Multi-protection from nanochannels and graphene of SnSb-graphene‑carbon composites ensuring high properties for potassium-ion batteries

Potassium-ion batteries (KIBs) are drawing great attention as the substitutions of commercial lithium-ion batteries (LIBs), due to the abundance of potassium and close redox potential to lithium. However, the lack of suitable electrodes to host large K+ for rapid as well as reversible insertion/extraction hinders the developments of KIBs. In this work, SnSb-graphene‑carbon (SnSb-G-C) nanofibers with porous multichannel structure are synthesized via an electrospinning method and applied as potential KIB anodes.

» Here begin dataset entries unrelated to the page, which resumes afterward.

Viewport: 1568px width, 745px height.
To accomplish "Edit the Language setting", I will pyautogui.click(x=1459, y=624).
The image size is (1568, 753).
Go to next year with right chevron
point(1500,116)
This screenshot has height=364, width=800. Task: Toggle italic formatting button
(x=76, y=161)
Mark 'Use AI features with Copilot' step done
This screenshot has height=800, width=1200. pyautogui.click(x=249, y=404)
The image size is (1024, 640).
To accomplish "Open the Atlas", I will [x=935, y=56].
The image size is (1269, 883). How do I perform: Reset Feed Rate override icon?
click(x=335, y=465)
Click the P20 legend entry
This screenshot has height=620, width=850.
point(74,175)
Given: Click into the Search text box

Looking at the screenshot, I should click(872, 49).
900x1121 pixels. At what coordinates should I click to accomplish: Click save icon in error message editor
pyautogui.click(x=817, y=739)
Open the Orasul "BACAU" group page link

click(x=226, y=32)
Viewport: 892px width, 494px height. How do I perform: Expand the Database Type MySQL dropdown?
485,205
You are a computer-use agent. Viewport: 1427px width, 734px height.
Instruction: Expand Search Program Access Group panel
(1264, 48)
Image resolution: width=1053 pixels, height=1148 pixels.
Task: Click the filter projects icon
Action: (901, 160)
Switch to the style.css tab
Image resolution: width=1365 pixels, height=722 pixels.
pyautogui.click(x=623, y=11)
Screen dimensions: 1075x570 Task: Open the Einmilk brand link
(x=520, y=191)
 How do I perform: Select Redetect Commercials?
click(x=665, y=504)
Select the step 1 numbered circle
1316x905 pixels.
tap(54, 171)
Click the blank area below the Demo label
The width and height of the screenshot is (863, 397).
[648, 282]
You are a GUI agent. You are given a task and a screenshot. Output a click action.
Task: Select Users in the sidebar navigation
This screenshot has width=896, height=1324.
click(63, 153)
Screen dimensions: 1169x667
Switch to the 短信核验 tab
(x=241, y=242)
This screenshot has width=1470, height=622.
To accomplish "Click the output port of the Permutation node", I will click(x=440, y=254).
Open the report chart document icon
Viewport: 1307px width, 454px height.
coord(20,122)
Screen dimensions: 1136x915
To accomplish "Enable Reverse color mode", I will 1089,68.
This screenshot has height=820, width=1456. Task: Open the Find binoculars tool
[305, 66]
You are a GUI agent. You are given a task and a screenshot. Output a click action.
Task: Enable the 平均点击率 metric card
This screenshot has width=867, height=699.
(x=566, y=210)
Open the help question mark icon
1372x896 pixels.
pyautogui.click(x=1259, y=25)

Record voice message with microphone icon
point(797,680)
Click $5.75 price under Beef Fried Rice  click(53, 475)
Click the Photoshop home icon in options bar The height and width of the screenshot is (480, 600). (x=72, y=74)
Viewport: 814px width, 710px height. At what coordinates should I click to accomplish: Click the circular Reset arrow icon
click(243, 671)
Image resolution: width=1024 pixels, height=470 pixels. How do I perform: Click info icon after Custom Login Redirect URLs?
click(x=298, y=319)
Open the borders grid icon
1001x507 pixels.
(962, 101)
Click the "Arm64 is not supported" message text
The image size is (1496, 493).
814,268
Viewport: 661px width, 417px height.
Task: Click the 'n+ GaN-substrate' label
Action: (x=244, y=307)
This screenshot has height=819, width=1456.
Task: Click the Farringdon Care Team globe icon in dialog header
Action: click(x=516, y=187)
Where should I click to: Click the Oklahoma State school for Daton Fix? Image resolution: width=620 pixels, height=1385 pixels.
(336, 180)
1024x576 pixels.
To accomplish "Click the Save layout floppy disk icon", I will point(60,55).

The SnSb-G-C anodes exhibit a great cycling stability of 275.14 mAh g−1 over 100 cycles at the current density of 100 mA g−1, as well as the high rate capacity of 207.27 mAh g−1 at 1 A g−1, which are much better than those of SnSb‑carbon (SnSb-C) and graphene‑carbon (G-C) counterparts. The enhanced electrochemical performances of SnSb-G-C nanofibers can be ascribed to the nanochannels and the dispersive graphene inside the carbon matrix, effectively buffering the structural changes and protecting the SnSb particles from destruction. Meanwhile, the dispersed graphene facilitates the electrons transportation, leading to the good rate capability. The results may pave the way to more future studies on KIBs.